New research from France found that people with more pronounced conspiracy beliefs had fewer intentions to take conventional medicines and more intentions to take alternative medicines. Individuals with stronger beliefs in generic conspiracy theories also had stronger conspiracy beliefs specifically related to chemotherapy. The study was published in the British Journal of Health Psychology.
Conspiracy beliefs are defined as attempts to explain the ultimate causes of important political and social events through allegations of secret plots, collusion, or manipulation by powerful individuals or other entities. These explanations may or may not be true. Conspiracy beliefs often arise in response to inconsistencies, uncertainties, or perceived distrust of official narratives, usually regarding events that pose a threat to the individual.
People who believe in conspiracy may be motivated by a desire to make sense of complex events, to regain a sense of control, or to express skepticism of authorities. Conspiracy beliefs can encompass a wide range of topics, including politics, science, health and social issues. While some conspiracy beliefs may be rooted in genuine concerns or unanswered questions, others may lack substantial evidence and contribute to the spread of misinformation. Studies indicate that individuals who endorse specific conspiracy beliefs also tend to endorse other conspiracy beliefs, reflecting a generalized conspiracy mindset.
Since health is an important topic for most people, many conspiracy beliefs revolve around health issues. For example, the recent COVID-19 pandemic has proven to be very fertile ground for the development of various conspiracy beliefs, ranging from beliefs that powerful entities are hiding effective drugs, or inventing the pandemic itself, to various beliefs regarding secret and sinister plans behind vaccination.

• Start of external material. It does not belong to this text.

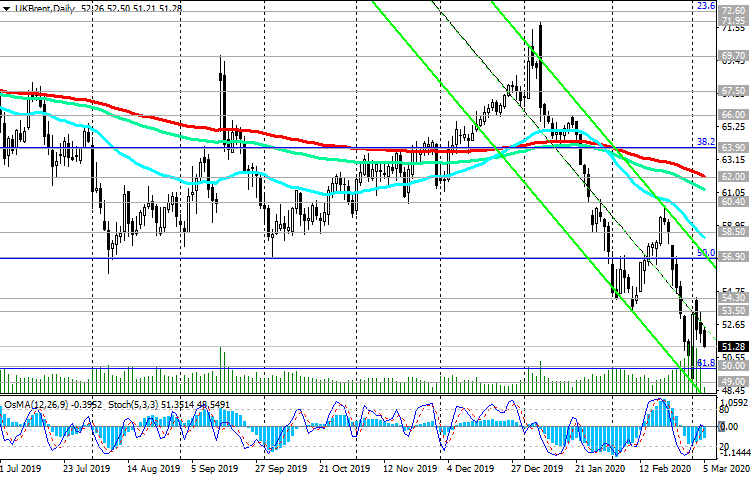Click the 69.70 price level marker
The width and height of the screenshot is (755, 479).
pos(735,56)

The authors of the study, Valentyn Fournier and Florent Varet, wanted to explore the links between generic and specific conspiracy beliefs and intentions to use conventional or complementary and alternative medicine. They hypothesized that the general tendency to endorse conspiracy beliefs would make individuals more likely to endorse specific conspiracy beliefs regarding chemotherapy. These authors also expected that individuals holding conspiracy beliefs would be less willing to use conventional medicine, but more willing to use alternative and complementary medicine. They conducted two investigations.

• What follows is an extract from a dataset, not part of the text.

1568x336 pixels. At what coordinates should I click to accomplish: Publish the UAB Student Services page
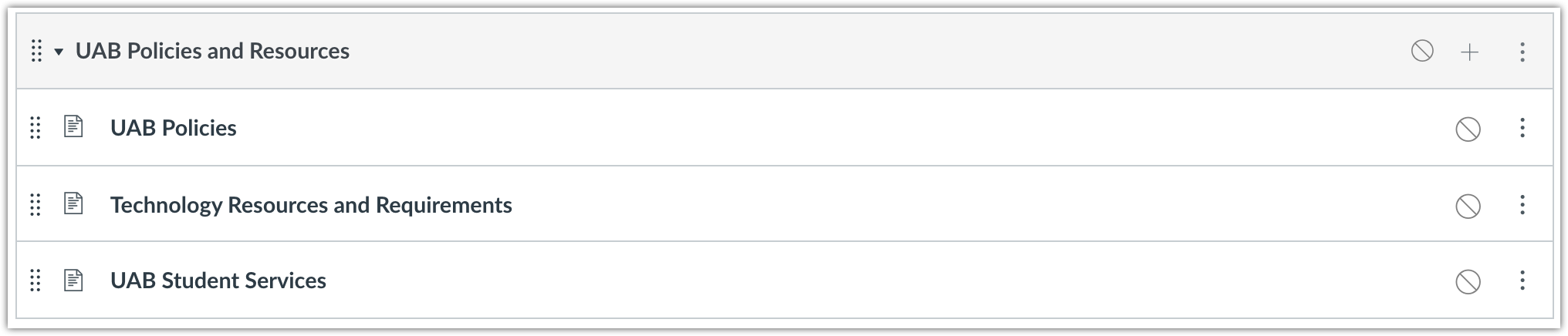[1467, 281]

The first study examined the link between generic and specific conspiracy beliefs related to chemotherapy and their links with the intention to use conventional or alternative medicine. The participants were 291 French adults recruited via social networks. They completed assessments of generic conspiracy beliefs (the Generic Conspiracy Belief Scale), chemotherapy-related conspiracy beliefs (created by the authors), and intention to use conventional and complementary medicine (an item for each type of medicine).
The second study replicated the first with some changes in how conspiracy beliefs were assessed. The study authors divided conspiracy beliefs into bottom-up and top-down conspiracy beliefs based on the status of the group behind the conspiracy. Bottom-up conspiracy beliefs are beliefs that the organizers of conspiracies are powerful groups (e.g. governments, big businesses), while top-down conspiracy beliefs attribute conspiracies to powerless groups (e.g. immigrants, LGBT+) . The study participants were 346 French adults recruited via social networks.
The results of the first study confirmed the authors’ expectations: there was a very strong association between generic conspiracy beliefs and conspiracy beliefs specifically linked to chemotherapy. Participants with more pronounced generic conspiracy beliefs and more pronounced chemotherapy-specific conspiracy beliefs tended to report lower intention to use conventional medicine and higher intention to use alternative medicine. They were also more likely to use complementary medicine, but this association was weaker.
The researchers tested a statistical model suggesting that generic conspiracy beliefs give rise to chemotherapy-specific conspiracy beliefs, which then influence intentions to use conventional or alternative medicine. The results supported the feasibility of this model, confirming the interrelationships between these factors.
The results of the second study confirmed the results of the first. Bottom-up and top-down conspiracy beliefs had the same relationships with intention to use alternative and conventional treatments as generic conspiracy beliefs. However, the associations were weaker and the association between top-down conspiracy beliefs and intention to use conventional medicine was too weak to generalize outside of the study sample (was not statistically significant) .
“This work shows promising results for the study of the links between generic conspiracy beliefs, conspiracy beliefs linked to chemotherapy and the intention to use conventional medicine and/or complementary/alternative medicine in an oncology context. . It showed that generic conspiracy beliefs were strongly related to chemotherapy-related conspiracy beliefs and that both were related to the intention to use conventional medicine and/or complementary/alternative medicine in two vignette studies,” concluded the authors of the study.
The study highlights the links between conspiracy beliefs and medication intentions. It should be noted, however, that the design of these studies does not allow for causal conclusions to be drawn from the results. Additionally, the survey asked about cancer-related beliefs and behaviors, even though none of the survey participants had cancer.